___ Trecho fornecido ___

Mulheres têm conquistas, mas caminho ainda é longo para igualdade
“Nada nos é oferecido, tudo é
uma conquista”, diz Conceição Evaristo
Ser mulher é enfrentar um
desafio diferente todos os dias. É superar barreiras, muitas vezes, invisíveis.
Apesar de serem a maioria da população brasileira (51,8%, segundo o Instituto
Brasileiro de Geografia e Estatística - IBGE), elas ainda enfrentam cenários
desiguais, seja na divisão das tarefas domésticas ou nos ganhos no mercado de
trabalho. Muitas vezes, elas assumem tripla jornada. Saem para trabalhar,
cuidam da casa, dos filhos. Em vários lares, elas são arrimo e sustentam
sozinhas suas famílias. Segundo dados do Instituto de Pesquisa Econômica e
Aplicada (Ipea), em 2018, 45% dos domicílios brasileiros eram comandados por
mulheres.
Mas, apesar de liderarem casas
e assumirem as contas, as mulheres ainda têm de lidar com a discriminação.
Estudo do Programa das Nações Unidas para o Desenvolvimento (Pnud) mostra que
90% da população mundial ainda tem algum tipo de preconceito na questão da
igualdade de gênero em áreas como política, economia, educação e violência
doméstica.
Segundo o estudo, que analisou
dados de 75 países, cerca de metade da população considera que os homens são
melhores líderes políticos do que as mulheres, e mais de 40% acham que os
homens são melhores diretores de empresas. Além disso, 28% dos consultados
consideram justificado que um homem bata na sua esposa. Apesar da longa jornada
enfrentada por elas ao longo da história, os números mostram que ainda há muito
a caminhar.
Marco
histórico
Considerado marco histórico na
luta das mulheres por mais oportunidades e reconhecimento, o 8 de março foi
instituído como Dia Internacional da Mulher, pela Organização das Nações Unidas
(ONU), em 1975.
Muitos historiadores relacionam a data a um incêndio ocorrido, em 1911, em Nova York, no qual 125 mulheres morreram em uma fábrica têxtil. A partir daí protestos sobre as más condições enfrentadas pelas mulheres trabalhadoras começaram a ganhar espaço.
Mais de um século depois, as
mulheres seguem na luta por igualdade de direitos
A juíza brasileira Martha
Halfeld é a primeira mulher a ocupar a presidência do Tribunal de Apelações da
ONU - UN Photo/Loey Felipe
Para a juíza Martha Halfeld,
primeira mulher a ocupar a presidência do Tribunal de Apelações da Organização
das Nações Unidas, não há mais espaço para a ideia de “concessão masculina”.

___ Lista de dados ___

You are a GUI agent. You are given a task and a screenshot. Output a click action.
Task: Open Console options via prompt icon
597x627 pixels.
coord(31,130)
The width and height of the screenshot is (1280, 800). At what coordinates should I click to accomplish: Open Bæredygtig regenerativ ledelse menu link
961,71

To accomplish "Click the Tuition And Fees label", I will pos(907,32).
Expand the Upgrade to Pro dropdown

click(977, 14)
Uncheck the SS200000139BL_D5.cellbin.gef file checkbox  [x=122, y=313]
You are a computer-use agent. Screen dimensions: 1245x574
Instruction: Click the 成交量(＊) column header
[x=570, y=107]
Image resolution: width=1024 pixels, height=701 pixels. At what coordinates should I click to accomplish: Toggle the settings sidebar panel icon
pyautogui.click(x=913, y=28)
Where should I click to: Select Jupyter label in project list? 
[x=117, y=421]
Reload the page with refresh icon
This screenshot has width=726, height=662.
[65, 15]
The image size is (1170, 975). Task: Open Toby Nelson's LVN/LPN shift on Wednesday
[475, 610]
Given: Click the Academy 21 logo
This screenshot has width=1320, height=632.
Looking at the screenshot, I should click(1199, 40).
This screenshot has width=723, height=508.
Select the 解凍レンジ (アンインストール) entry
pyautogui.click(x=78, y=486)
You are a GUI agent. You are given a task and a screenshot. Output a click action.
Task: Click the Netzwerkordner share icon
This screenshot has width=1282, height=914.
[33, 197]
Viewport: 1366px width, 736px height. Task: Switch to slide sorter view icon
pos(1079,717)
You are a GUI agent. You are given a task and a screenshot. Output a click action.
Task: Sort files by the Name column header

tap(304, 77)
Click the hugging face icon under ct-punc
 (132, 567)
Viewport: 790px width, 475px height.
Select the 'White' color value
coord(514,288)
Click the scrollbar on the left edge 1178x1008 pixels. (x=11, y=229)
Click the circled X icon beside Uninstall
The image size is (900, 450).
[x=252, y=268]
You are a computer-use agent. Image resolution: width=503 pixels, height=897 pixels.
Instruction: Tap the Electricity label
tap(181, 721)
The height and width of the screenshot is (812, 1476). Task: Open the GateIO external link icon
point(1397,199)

___

▶ [Orientações]:
1. Segundo o texto sobre a igualdade das mulheres, em que ano a ONU instituiu o 8 de março como Dia Internacional da Mulher?
2. Dê continuidade ao texto sobre a igualdade das mulheres a partir da última frase apresentada.
Não é preciso consultar os registros.

▶ [Respostas em sequência]:
1. Em 1975.

2.
Tudo o que as mulheres conseguiram, ao longo da história, foi com base em muito
trabalho, dedicação e suor. Na visão da juíza, o 8 de março deve ir muito além
de flores ou presentes.
"Oferecer a rosa, pode
ser visto como: eu te concedo uma assistência. Eu, homem, te concedo aquilo.
Hoje, não existe mais espaço para eu concedo. Não, nós conquistamos. E nós
conquistamos com muito trabalho um espaço de perfeita igualdade em termos
intelectuais, pelo menos. Temos tanta capacidade intelectual quanto qualquer
homem”, afirma Halfeld que permanece na presidência da Corte até janeiro de
2022 e segue na ONU até 2023.
Livro
como arma
Para conquistar um espaço na
academia e na literatura, a mineira Conceição Evaristo sabe o quanto teve de
lutar. Sua primeira arma foi o livro, que a acompanhou desde a infância pobre
vivida em Belo Horizonte. "Eu não tinha muita coisa em termos materiais.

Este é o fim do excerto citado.